Oxner v. Western Union Tel. Co.

63 S.E. 545, 82 S.C. 510, 1909 S.C. LEXIS 10
CourtSupreme Court of South Carolina
DecidedMay 5, 1909
Docket7183
StatusPublished

This text of 63 S.E. 545 (Oxner v. Western Union Tel. Co.) is published on Counsel Stack Legal Research, covering Supreme Court of South Carolina primary law. Counsel Stack provides free access to over 12 million legal documents including statutes, case law, regulations, and constitutions.

Bluebook
Oxner v. Western Union Tel. Co., 63 S.E. 545, 82 S.C. 510, 1909 S.C. LEXIS 10 (S.C. 1909).

Opinions

May 5, 1909. The opinion of the Court was delivered by This action was brought to recover damages for mental anguish resulting from alleged wilful, wanton, and gross negligence of the defendant in failing to deliver a telegram filed by plaintiff with defendant's agent March 30, 1907, at Whitmire, S.C. for transmission and delivery to George W. Pearson at Newberry, S.C. The complaint alleged that the plaintiff having heard that a disastrous fire had occurred in the town of Newberry, and that the house of her father, George W. Pearson, with whom resided her two small children, was included in the burned district, she delivered for transmission to him this message, "Are you safe? Answer," and suffered mental anguish because of defendant's wanton failure to deliver the message. On the motion for nonsuit, the Circuit Court held that there was no proof of the contents of the message, and no testimony of any notice to defendant that plaintiff's children were in any precarious condition, and hence that there was *Page 512 no evidence of mental anguish; but nevertheless the Court held that the case should be submitted to the jury, because there was testimony that the plaintiff had paid 25 cents for the delivery of a message which was never delivered, and it was for the jury to say whether there was a wilful or wanton failure to deliver.

The jury rendered the following verdict: "We find for the plaintiff $510 on account of wantonness." On the motion for new trial the Court held that there was some evidence of actual damages, the amount paid for the delivery of the message, and there was some evidence of a wilful failure to deliver, and so refused to set aside the verdict.

We do not deem it important to consider the exceptions in detail. The vital and controlling question is whether there was any evidence of wilfulness. If there was, the exceptions show no reversible error: if there was not, there should be a reversal.

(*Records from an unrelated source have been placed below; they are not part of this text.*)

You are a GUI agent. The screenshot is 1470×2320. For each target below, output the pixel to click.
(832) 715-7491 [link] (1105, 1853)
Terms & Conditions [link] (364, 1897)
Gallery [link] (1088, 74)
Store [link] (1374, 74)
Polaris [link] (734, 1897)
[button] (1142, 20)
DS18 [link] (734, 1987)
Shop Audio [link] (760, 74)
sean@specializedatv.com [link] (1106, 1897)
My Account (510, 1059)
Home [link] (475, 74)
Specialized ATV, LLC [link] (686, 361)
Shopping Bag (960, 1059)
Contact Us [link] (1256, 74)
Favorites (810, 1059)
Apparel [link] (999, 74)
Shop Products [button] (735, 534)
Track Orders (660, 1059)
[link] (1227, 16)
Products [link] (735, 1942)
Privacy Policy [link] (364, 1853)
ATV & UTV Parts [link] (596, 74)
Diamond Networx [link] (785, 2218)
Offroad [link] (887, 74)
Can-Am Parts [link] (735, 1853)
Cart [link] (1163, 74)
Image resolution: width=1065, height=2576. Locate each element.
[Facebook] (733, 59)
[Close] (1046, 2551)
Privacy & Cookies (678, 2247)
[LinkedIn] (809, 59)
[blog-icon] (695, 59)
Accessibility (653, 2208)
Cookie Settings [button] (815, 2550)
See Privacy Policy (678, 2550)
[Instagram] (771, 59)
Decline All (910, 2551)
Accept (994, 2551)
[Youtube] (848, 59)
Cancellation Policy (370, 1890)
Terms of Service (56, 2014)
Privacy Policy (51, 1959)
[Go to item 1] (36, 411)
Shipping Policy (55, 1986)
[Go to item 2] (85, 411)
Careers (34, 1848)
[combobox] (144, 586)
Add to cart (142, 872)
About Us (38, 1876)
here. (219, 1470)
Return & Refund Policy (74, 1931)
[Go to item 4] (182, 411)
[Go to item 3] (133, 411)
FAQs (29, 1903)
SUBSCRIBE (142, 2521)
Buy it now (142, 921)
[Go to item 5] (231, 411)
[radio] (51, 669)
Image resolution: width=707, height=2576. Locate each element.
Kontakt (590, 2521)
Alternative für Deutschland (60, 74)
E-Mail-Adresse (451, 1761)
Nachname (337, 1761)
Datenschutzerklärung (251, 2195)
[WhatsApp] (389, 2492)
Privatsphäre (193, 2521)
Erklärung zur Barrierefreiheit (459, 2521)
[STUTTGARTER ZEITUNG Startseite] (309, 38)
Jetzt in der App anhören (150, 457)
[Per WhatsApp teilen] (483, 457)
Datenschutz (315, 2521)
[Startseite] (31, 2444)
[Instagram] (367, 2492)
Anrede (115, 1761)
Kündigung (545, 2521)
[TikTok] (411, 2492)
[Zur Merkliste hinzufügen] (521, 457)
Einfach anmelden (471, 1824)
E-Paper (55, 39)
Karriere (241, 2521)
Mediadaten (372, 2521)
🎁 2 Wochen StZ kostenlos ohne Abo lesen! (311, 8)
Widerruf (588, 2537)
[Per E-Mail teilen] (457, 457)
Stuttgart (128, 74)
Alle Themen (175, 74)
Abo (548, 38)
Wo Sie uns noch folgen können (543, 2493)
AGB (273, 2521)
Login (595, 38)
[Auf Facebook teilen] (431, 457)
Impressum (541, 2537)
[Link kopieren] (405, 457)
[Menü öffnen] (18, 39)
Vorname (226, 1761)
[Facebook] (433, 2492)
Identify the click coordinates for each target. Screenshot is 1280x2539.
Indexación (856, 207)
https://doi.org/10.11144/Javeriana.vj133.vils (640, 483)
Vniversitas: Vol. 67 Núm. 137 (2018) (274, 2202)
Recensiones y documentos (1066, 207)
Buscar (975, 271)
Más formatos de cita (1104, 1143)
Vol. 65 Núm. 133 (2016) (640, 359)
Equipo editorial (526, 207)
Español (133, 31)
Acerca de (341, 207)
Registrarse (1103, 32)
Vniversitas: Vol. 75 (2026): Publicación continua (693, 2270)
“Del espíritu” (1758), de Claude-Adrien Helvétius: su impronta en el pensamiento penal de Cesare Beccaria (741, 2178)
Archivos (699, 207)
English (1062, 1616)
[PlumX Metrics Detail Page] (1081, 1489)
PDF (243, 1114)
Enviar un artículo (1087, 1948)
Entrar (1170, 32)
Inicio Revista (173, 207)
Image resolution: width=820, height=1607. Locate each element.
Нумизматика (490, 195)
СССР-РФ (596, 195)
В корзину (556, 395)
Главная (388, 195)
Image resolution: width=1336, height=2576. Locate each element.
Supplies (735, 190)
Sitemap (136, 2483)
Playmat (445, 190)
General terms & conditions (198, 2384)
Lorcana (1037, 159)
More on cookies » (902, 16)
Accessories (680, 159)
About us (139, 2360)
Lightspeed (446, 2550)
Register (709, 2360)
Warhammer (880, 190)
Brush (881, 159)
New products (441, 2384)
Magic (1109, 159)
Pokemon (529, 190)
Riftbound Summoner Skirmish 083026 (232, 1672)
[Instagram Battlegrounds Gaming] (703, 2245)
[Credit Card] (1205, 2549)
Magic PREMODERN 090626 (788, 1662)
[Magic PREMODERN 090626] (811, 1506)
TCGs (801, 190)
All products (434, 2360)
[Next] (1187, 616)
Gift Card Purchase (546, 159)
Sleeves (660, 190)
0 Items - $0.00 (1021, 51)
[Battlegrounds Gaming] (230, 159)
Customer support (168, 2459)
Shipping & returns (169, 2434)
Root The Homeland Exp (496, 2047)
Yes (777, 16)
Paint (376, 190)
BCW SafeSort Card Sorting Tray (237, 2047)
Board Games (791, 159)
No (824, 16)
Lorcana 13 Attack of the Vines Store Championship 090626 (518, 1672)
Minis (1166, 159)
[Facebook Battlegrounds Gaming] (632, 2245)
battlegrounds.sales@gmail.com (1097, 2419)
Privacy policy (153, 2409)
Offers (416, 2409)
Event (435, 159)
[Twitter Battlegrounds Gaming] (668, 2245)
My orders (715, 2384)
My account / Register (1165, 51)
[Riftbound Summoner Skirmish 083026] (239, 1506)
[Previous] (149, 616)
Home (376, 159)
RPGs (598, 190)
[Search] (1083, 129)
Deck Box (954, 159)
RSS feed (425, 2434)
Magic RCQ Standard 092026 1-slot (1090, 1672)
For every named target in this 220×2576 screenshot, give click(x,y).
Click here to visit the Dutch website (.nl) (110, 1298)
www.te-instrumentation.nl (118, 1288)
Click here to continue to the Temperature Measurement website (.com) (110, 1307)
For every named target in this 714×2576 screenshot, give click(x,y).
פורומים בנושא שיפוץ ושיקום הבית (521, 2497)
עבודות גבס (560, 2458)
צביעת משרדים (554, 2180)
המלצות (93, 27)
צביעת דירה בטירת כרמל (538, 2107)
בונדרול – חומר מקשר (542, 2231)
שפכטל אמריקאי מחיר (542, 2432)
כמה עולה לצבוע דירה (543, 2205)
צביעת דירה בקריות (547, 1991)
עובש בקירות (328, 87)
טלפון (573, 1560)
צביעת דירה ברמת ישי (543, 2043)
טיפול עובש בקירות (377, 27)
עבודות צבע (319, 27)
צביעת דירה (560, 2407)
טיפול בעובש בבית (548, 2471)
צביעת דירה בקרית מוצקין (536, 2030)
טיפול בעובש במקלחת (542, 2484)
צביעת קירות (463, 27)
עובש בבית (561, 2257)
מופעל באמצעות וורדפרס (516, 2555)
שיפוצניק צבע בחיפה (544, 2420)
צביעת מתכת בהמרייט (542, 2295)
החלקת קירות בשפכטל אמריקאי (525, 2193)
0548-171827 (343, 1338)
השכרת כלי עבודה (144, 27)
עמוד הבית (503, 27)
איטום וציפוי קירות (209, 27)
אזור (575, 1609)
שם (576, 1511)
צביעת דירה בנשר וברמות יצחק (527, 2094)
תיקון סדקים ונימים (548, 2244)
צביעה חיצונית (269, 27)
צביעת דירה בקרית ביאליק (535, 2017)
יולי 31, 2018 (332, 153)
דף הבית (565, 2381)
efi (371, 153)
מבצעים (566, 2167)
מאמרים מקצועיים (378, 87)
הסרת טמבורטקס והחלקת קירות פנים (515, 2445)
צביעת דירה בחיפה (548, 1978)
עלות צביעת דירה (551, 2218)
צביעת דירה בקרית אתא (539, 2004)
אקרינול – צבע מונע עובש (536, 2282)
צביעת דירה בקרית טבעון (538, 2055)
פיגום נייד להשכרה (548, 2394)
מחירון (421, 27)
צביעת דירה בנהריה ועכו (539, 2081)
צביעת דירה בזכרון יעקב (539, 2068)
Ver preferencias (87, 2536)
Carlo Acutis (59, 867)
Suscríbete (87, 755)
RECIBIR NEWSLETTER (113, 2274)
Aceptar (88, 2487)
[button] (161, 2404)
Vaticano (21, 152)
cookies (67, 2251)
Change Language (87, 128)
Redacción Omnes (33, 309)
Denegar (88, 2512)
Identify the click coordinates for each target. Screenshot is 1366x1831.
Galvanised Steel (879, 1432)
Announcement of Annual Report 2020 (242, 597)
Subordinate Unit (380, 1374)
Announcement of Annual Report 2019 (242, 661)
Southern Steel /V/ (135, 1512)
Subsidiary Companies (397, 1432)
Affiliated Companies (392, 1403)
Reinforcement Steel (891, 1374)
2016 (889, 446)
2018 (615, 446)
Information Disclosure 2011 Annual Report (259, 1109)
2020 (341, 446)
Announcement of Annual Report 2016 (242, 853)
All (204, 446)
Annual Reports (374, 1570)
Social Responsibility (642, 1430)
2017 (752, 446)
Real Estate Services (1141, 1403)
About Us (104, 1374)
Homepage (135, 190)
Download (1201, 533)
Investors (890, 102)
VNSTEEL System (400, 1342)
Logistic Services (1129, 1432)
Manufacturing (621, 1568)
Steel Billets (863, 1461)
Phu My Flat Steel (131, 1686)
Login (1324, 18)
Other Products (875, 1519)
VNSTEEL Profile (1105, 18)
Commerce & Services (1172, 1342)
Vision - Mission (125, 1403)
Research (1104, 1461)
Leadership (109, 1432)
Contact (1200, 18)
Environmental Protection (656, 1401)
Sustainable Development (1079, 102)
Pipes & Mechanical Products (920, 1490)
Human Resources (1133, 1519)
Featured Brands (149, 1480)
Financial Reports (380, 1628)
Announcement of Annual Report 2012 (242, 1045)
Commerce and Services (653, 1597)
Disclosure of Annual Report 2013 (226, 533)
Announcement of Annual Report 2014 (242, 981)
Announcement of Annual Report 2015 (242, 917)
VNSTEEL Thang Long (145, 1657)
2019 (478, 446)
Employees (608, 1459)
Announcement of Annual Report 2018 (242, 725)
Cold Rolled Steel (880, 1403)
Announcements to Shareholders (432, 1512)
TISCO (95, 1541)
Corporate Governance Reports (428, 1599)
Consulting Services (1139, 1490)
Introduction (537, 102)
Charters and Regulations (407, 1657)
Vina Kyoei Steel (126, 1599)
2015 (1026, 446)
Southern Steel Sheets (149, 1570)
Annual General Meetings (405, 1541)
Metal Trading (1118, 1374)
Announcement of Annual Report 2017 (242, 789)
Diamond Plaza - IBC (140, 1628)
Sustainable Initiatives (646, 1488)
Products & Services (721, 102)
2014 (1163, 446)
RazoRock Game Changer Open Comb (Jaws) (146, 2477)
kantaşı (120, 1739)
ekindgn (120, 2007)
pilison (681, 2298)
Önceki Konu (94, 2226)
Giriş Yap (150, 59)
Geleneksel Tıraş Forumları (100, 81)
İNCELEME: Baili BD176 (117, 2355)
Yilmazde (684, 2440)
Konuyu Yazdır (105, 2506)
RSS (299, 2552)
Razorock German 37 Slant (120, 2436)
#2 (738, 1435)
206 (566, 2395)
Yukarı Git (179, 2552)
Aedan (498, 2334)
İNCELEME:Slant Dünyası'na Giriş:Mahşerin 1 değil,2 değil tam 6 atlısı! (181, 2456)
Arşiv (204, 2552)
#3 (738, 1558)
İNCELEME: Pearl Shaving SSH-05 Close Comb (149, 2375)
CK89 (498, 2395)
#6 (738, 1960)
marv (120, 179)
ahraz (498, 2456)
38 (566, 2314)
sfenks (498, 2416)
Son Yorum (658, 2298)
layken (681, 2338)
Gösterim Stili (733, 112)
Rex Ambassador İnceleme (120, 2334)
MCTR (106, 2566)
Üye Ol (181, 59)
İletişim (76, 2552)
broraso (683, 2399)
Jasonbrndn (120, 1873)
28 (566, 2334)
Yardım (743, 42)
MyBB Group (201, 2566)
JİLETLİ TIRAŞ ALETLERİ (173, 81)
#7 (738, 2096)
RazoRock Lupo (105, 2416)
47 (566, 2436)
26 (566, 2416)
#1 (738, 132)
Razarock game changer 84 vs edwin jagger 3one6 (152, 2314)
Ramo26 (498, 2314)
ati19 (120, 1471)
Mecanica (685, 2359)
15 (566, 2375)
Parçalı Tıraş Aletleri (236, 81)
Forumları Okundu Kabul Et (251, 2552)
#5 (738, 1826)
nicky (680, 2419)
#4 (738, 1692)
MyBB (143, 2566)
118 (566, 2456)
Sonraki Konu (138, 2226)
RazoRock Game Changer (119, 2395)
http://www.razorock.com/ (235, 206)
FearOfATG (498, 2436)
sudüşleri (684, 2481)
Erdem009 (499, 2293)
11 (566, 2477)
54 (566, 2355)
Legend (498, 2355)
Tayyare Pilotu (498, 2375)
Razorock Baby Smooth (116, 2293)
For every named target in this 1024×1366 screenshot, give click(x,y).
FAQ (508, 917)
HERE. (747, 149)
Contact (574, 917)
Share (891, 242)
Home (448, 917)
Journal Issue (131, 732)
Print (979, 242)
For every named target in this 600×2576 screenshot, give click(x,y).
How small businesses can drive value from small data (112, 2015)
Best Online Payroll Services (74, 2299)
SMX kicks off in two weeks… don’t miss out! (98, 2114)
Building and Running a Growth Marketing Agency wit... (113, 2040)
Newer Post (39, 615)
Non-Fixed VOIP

The evidence tends to show that, a very disastrous fire having occurred in the town of Newberry, there was an unusual flood of telegraphic messages, between 300 and 400 coming in and going out of the Newberry office, so much so that one or two assistant operators and an extra messenger boy were employed. The messengers were kept very busy all day delivering messages. The managing operator, Miss Dean, had lost all her property in the fire, but remained at her post. The message in question was promptly received at the Newberry office at 4:10 p. m., and at 8:15 p. m. was reported undelivered to the Whitmire office, with request for a better address, to which no answer was received. At that time plaintiff had returned to her residence, several miles from Whitmire, and so far as appears no better address was left at the Whitmire office. The message on its receipt was promptly given to Carl Epting, the extra messenger boy. He brought it back to the office two or three times during that afternoon, and was each time sent out again with the message and others for delivery. The operator *Page 513 had taken charge of the office several months before, but did not know Mr. George W. Pearson or his address, nor did the messenger boy in charge of this message know him or his address, although it appears that Mr. Pearson was an old citizen and resident of the town, living within several blocks of the telegraph office. The regular messenger boy, Ellison Adams, knew Mr. Pearson, and, if the message had been placed in his hands, he stated that he would have delivered it. When the operator, Miss Dean, was asked why she did not turn over the message to the regular messenger boy, she stated as soon as the extra messenger brought back the message she would start him out again, and in the meantime the regular messenger boy had gone out of the office. The messenger Epting testified that he had made three efforts to find Pearson, that he inquired at the hotels and examined the register, inquired at the postoffice and of other persons whose names he could not mention.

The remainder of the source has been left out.